This novel approach is strongly supported by a theoretical framework based on
tail probabilities and sample complexity analysis. It allows not only the
inclusion of performance metrics for the cloud but the incorporation of
security metrics based on cryptographic algorithms for data storage. To the
best of the authors’ knowledge this is the first unified approach to provision
performance and security on demand subject to the Service Level Agreement
between the client and the cloud service provider. The quality of the service is
guaranteed given certain values of accuracy and confidence. We present some
experimental results using the Amazon Web Services, Amazon Elastic Compute
Cloud service to validate our probabilistic optimization method.
CONCLUSION
We have presented a decentralized mathematical approach to optimally
distribute virtual resources in the cloud amongst a set of users. This novel
technique uses the notion of tail probabilities and sample complexity to design
a randomized algorithm for optimal resource allocation. Moreover, we
2. CONTACT: PRAVEEN KUMAR. L (, +91 – 9791938249)

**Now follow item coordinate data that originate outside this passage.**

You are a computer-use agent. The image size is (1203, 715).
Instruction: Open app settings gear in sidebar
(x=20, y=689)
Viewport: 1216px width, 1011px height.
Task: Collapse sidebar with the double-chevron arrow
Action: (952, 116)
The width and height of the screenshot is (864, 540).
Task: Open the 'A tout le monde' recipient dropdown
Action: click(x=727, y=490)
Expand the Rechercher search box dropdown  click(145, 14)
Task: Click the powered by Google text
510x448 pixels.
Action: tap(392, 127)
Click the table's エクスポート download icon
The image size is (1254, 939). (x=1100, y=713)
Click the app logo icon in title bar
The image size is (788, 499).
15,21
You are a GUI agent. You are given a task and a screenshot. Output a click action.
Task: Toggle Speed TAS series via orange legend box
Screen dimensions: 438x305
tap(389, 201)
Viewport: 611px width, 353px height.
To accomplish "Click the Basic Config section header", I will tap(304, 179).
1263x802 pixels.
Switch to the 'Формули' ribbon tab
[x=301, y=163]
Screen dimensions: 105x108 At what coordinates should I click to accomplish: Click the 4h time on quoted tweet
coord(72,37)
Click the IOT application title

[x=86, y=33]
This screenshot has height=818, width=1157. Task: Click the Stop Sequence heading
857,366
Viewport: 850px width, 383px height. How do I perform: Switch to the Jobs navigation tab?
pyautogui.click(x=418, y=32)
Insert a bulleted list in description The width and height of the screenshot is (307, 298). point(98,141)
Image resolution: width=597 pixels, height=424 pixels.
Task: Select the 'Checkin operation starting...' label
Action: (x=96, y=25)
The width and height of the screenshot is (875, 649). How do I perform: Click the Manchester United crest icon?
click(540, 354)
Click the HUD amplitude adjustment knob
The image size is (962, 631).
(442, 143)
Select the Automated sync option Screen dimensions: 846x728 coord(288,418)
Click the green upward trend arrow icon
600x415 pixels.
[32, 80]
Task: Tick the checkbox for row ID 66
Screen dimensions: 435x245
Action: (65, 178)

MAIL ID: sunsid1989@gmail.com, praveen@nexgenproject.com
Web: www.nexgenproject.com, www.finalyear-ieeeprojects.com
introduced a heuristic algorithm for the parallelization of the optimization
process given the sometimes prohibitive number of iterations obtained from
the sample complexity analysis. Security has been introduced as part of the
virtual resources to be optimized. This approach proposes a security metric
consisting of an ordered classification of cryptographic algorithms based on
their key-length, their capacity of hiding identification patterns, their immunity
to cryptanalysis, the parallelization of the algorithm and their capacity of
overcoming errors. This approach has been implemented and tested in the
AWS EC2 cloud. The experimental results show that this approach is able to
optimize resources based on measured performance and according to the SLA.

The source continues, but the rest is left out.